The present study found no significant difference between groups in inhibitory control. In contrast a study by Schmidt, Gay and Ghisletta (2010) found that dysfunctional thought control characterized by impulsivity, urgency, lack of perseverance, aggressive suppression, and worry was positively correlated with insomnia severity. A previous study found that urgency is linked to deficiencies in the ability to suppress dominant responses, whereas lack of perseverance is linked to deficiencies in the ability to inhibit irrelevant thoughts and memories (Gay, Rochat, Billieux, d'Acremont, & Van der Linden, 2008). While the aforementioned studies used self-report questionnaires to assess thought control and inhibition the present study used a neuropsychological test to assess actual performance. Self-report measures and objective measures of cognitive functioning sometimes show conflicting results (Grace, Nielson, Hopkins, & Berg, 1999; Goldman-Mellor et al., 2015), indicating that they may tap into different facets of information (Jacobsen, Aasvik, Borchgrevink, Landrø, & Stiles, 2016; Williams, Clauw, & Glass, 2011).

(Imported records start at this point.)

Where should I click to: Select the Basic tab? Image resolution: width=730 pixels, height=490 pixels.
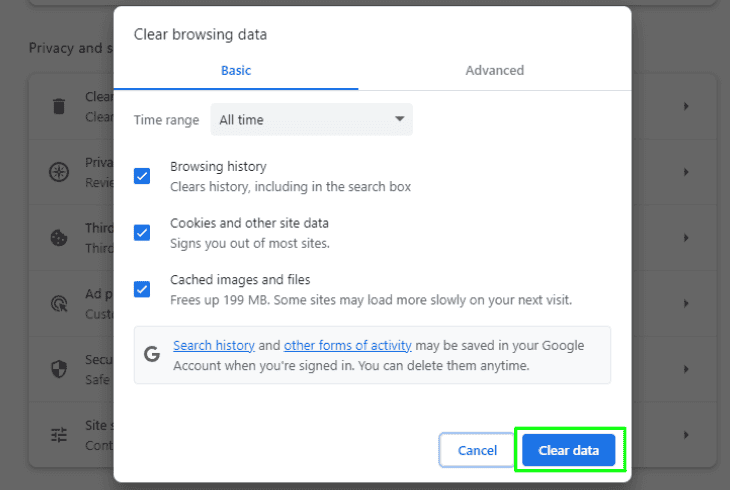(236, 71)
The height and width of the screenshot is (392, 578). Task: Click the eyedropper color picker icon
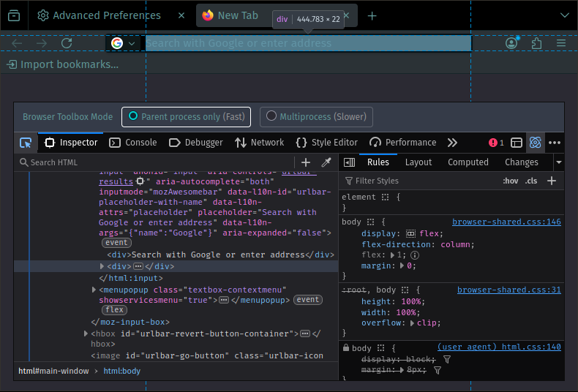[326, 162]
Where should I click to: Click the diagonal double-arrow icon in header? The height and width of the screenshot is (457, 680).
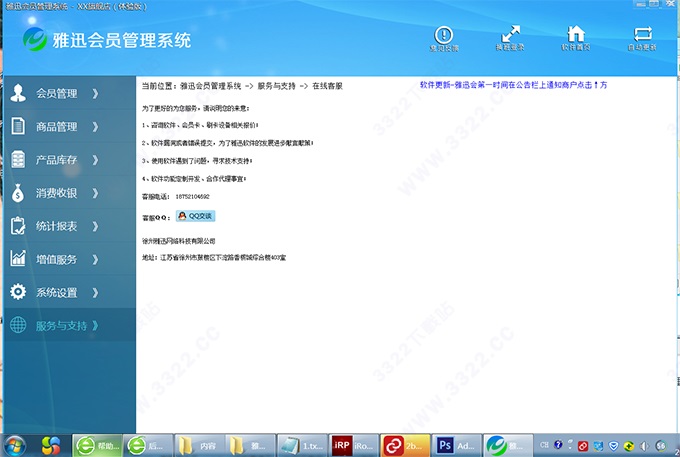tap(509, 33)

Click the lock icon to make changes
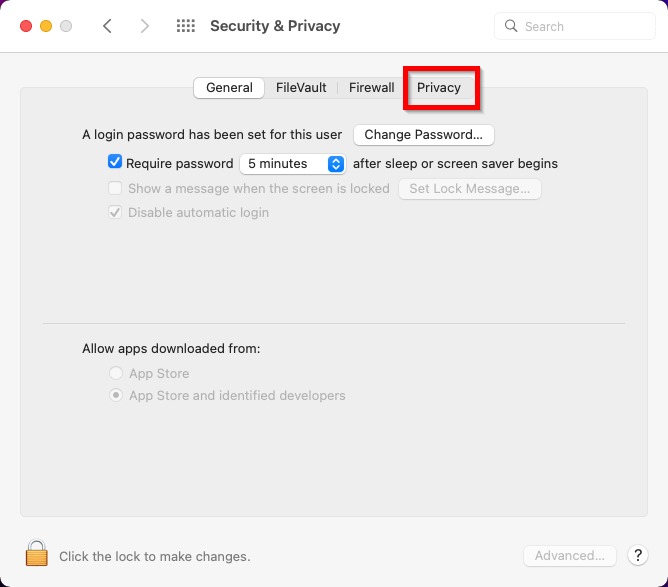click(x=37, y=554)
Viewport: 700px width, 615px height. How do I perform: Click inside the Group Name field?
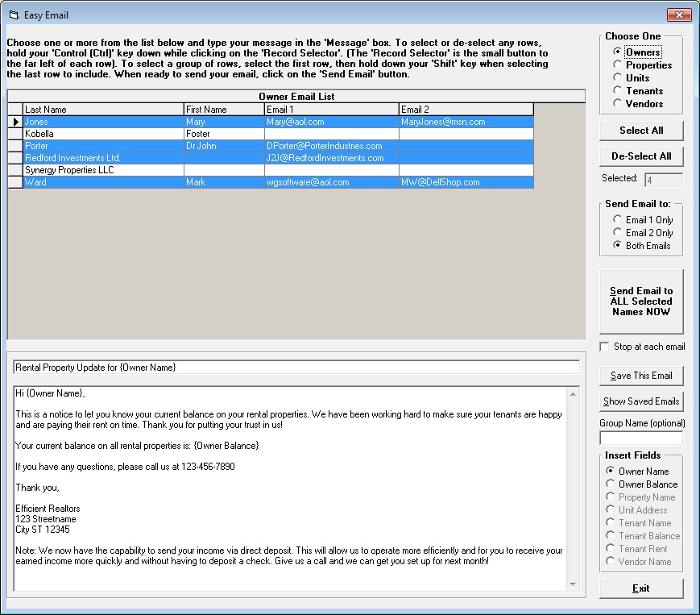coord(640,438)
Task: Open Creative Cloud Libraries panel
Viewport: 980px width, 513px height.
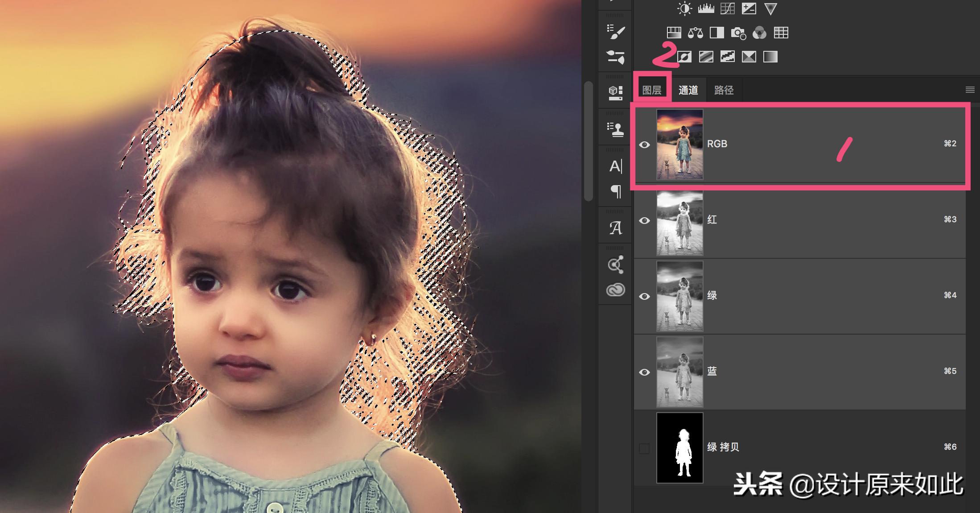Action: (615, 290)
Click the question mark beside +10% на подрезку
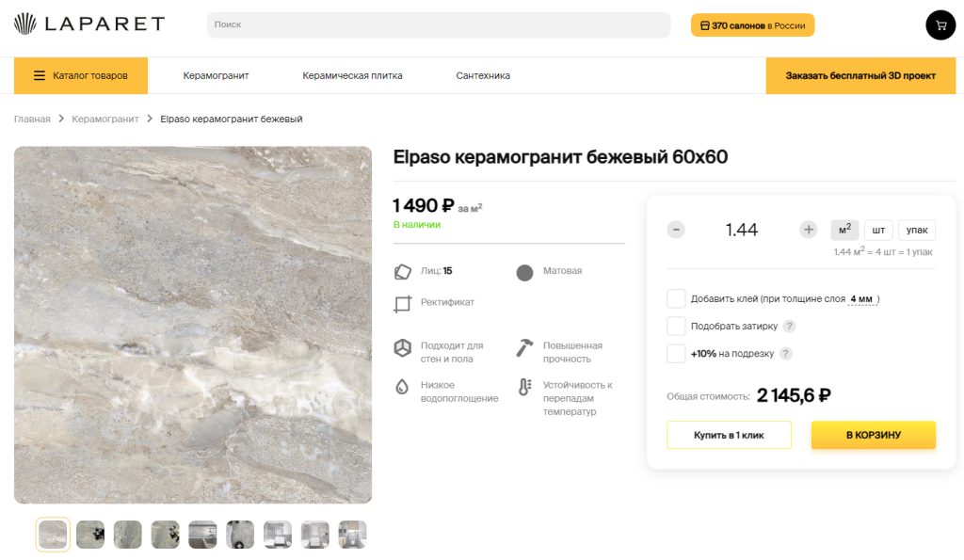 coord(785,354)
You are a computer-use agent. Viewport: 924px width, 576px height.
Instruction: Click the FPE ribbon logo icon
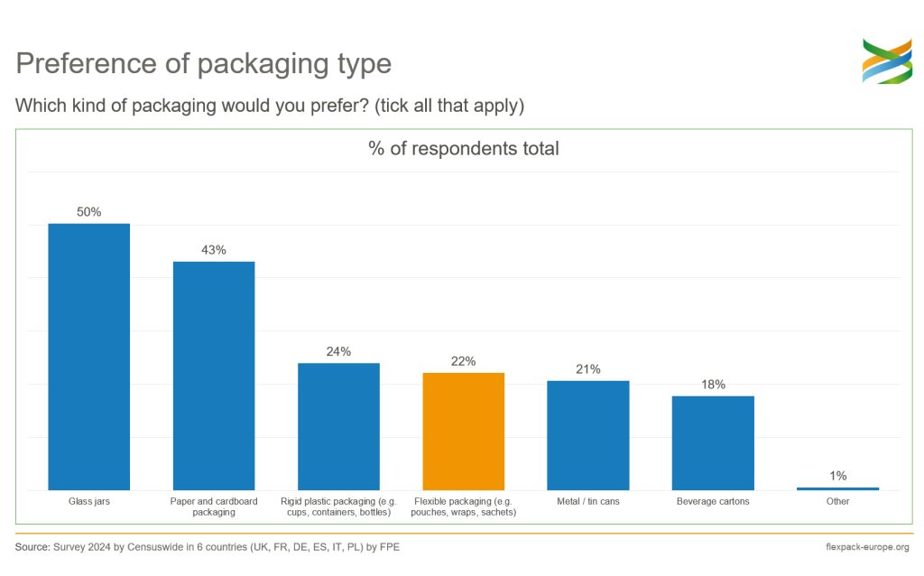(887, 60)
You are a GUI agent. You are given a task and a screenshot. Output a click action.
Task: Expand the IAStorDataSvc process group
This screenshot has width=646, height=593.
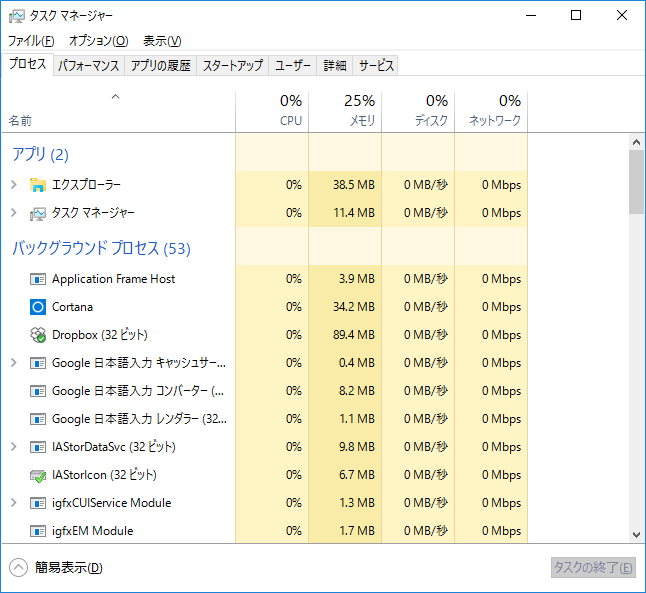[13, 447]
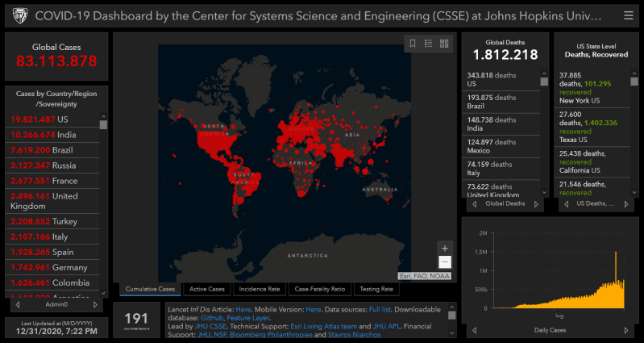
Task: Click the Global Deaths list scrollbar down arrow
Action: pyautogui.click(x=542, y=194)
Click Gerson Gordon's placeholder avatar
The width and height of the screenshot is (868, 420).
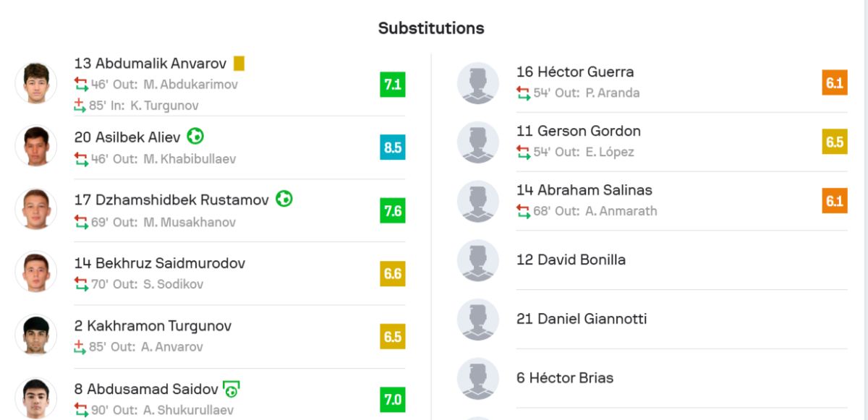[x=478, y=142]
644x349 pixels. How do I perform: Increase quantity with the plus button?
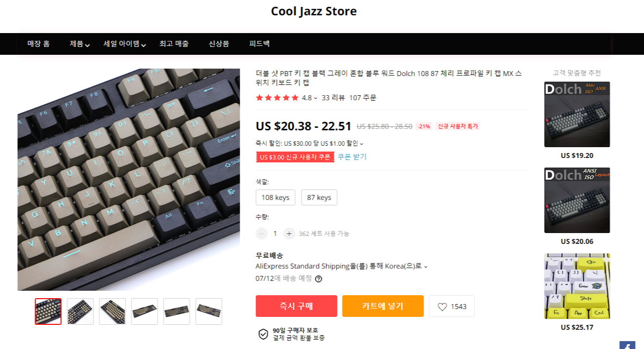coord(289,233)
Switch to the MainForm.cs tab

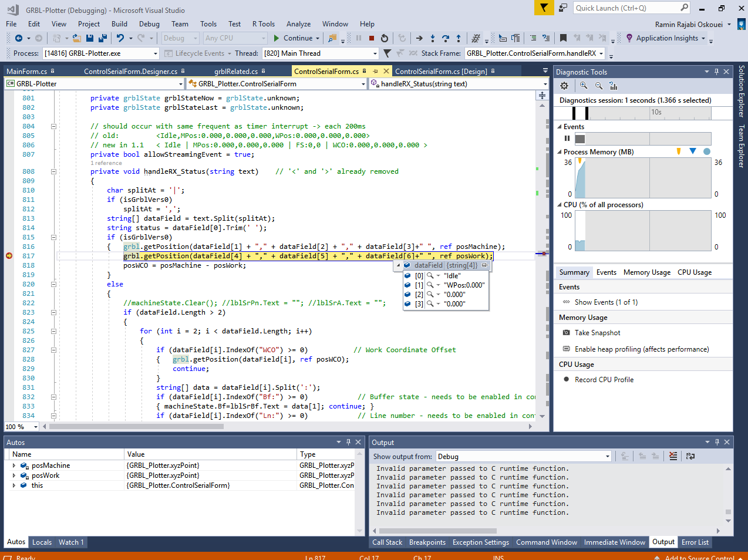(x=27, y=72)
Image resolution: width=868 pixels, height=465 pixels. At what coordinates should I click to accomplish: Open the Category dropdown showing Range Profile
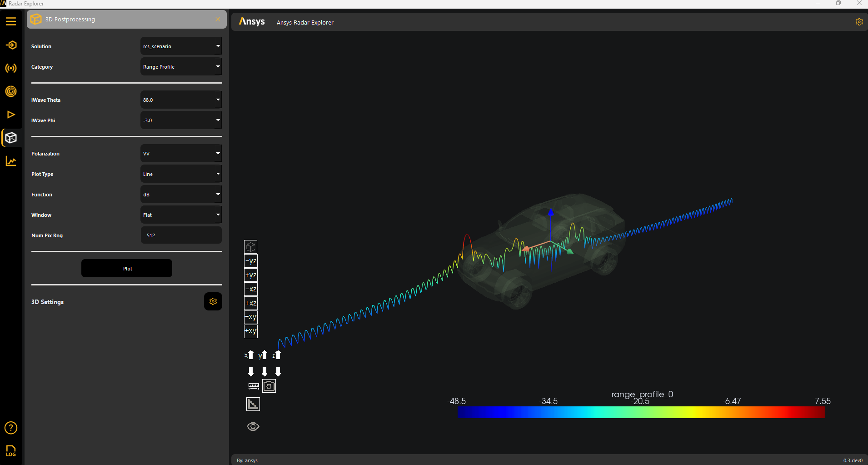[181, 67]
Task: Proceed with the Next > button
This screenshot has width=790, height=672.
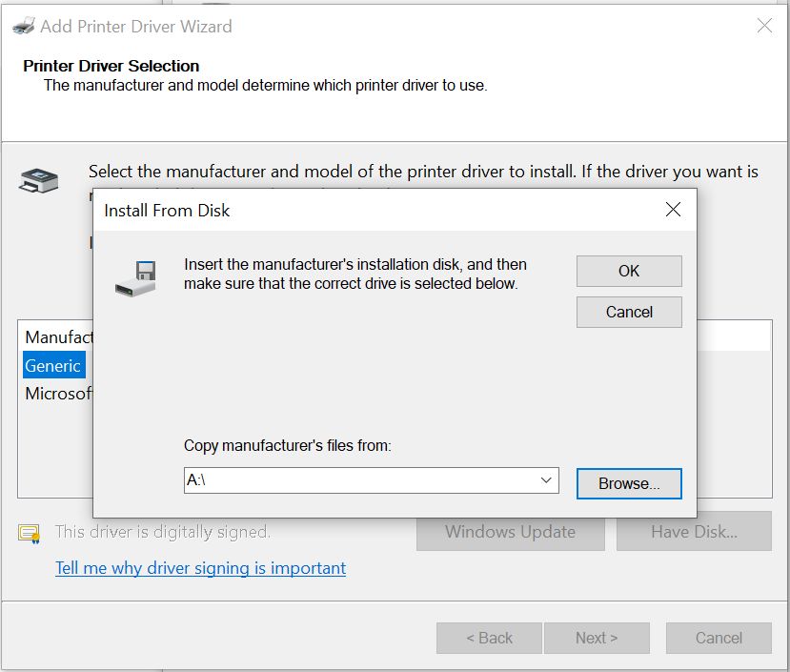Action: click(597, 638)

Even though the subjects (overall) scored quite high on the symptom measurements of insomnia, none of them were diagnosed with insomnia or referred to the vocational rehabilitation due to such symptoms. This might suggest a lack of awareness when it comes to insomnia as an important clinical condition in terms of health and sick leave. The present results emphasize the need to include assessments of sleep when conducting neuropsychological examinations of patients with symptoms of depression, anxiety, fatigue and pain as it may be a major contributor to the pattern of cognitive impairments found across these disorders. By failing to include such screenings one might ascribe impairments to the wrong symptom dimensions and thereby ultimately reduce the validity of neuropsychological findings (Waters & Bucks, 2011).

Limitations

Because we examined a selected group of subjects, our results may not generalize to population-based samples. Another limitation is the lack of objective sleep measures. Also, we did not gather information about the duration of insomnia symptoms, which may affect cognitive functioning.

Conclusion

Patients with symptoms of clinical insomnia exhibited significant deficiencies in working memory; deficiencies were related to both visuospatial and verbal-numeric processing. Our findings warrant attention, sleep difficulties need to be recognized as a major contributor to neuropsychological deficiencies.